What the Federal Reserves Inflation Concerns Mean for Homebuyers
Minutes from the latest Federal Reserve policy meeting show concern over inflation. Here's what that means for homebuyers heading into 2022.
Minutes from the latest Federal Reserve policy meeting show concern over inflation. Here's what that means for homebuyers heading into 2022.
While many consumers worry about what inflation is doing to the price of milk, gas, and holiday presents, prospective homebuyers may be more affected by inflation's impact on mortgage interest rates.
Minutes from the Federal Reserve’s November policy meeting show the Federal Open Market Committee (FOMC) has a close eye on inflation and that some committee members are in favor of a quicker taper plan than the one announced following the meeting.
For homebuyers, a quicker taper plan poses the risk of driving up mortgage rates higher and faster than previously forecasted.
The Fed taper is a gradual reduction in the amount of bonds and securities the central bank buys in order to stimulate the economy. Early in the pandemic, the Fed began buying $120 billion per month of Treasury bonds and mortgage-backed securities to encourage the flow of cash through the economy. This alleviated risk from mortgage lenders, allowing them to offer historically low interest rates.
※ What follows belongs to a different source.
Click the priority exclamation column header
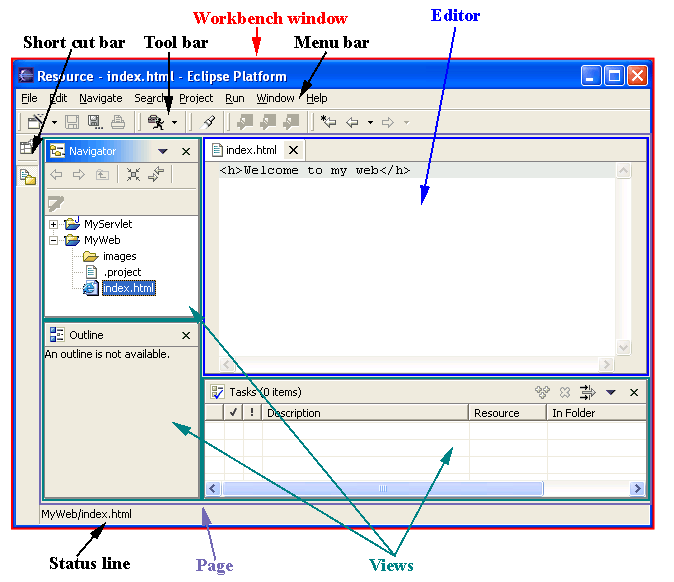252,412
Fed Chair Jerome Powell announced a plan to reduce its asset purchases by $10 billion in Treasury bonds and $5 billion in mortgage-backed securities per month beginning in November. This plan would gradually wean the economy off the Fed’s stimulus by mid-2022. However, the meeting minutes released on Wednesday show, in light of inflation concerns, some members are in favor of further reducing stimulus spending.
“Some participants suggested that reducing the pace of net asset purchases by more than $15 billion each month could be warranted so that the Committee would be in a better position to make adjustments to the target range for the federal funds rate, particularly in light of inflation pressures.”
According to the U.S. Bureau of Economic Analysis, Personal Consumption Expenditures – a key measure of inflation – was up 5% year-over-year in October, the fastest increase since the 1980s.
The Fed’s inflation concerns also stem from the fact that its primary drivers – supply chain tangles and the course of the virus – are so unpredictable. For example, since the November 2-3 meeting, a new coronavirus strain emerged in South Africa, disrupting the stock market and adding further uncertainty to the future of the pandemic and economy.
For homebuyers, the calculus is a little more simple. The Fed is using inflation to gauge the speed of its taper plan, the speed of the taper plan affects mortgage rates, and mortgage rates affect how much house people can buy.
Most housing authorities are forecasting mortgage rates to remain in the 3’s throughout 2022. However, the Fed’s response to stubborn inflation could very well push rates higher.